# Custom Slideshow Templates



## DaveOwens (Oct 15, 2016)

How do I create a custom slideshow template?   I have seen spiffy tutorial videos on creating print and book templates, but _*none*_ for slideshows. I see a "New Template" button, but _*no way*_ to create and format image spaces.  Yes, I have only version 4, but I hope there are _*general*_ steps/instructions to follow.

The available templates appear to be skewed towards photographic shows.  That is, each one shows _*only one*_ image and, in turn, let the user choose various handsome single-photo formats.  I, on the other hand,  want multiple, say 4-6 images per slide, approximately like a contact sheet.  I have 500 images from a 3-week cruise, where I wish to use a custom 4-6-image template for topics like "Copenhagen swans", "ship topside", "ship atrium" or "lifeboat tenders" (shuttle to shore).  Unlike a photo show, these are photo-topic groups, e.g. "topside sights from bow to stern".

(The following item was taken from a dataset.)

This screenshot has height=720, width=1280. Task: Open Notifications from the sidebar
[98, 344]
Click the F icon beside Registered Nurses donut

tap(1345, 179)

Surely there must be some edit steps where one may push multiple photo layouts around, label them, etc.  If so, please share them.  My best searches and keywords have found squat.


----------



## tspear (Oct 16, 2016)

In LR 6, under the slideshow menu, there is an option to create a new template. 
No idea on the older versions.


----------



## Johan Elzenga (Oct 16, 2016)

I don't think that the slideshow has the option to use more than one image per slide, but I never use it and can't check it right now.


----------



## Victoria Bampton (Oct 16, 2016)

JohanElzenga said:


> I don't think that the slideshow has the option to use more than one image per slide, but I never use it and can't check it right now.


You're correct. If you want multiple images per slide, you'd need to create the multiple image layouts in Print or Book module, export as JPEG and then add those full page JPEGs to the slideshow.


----------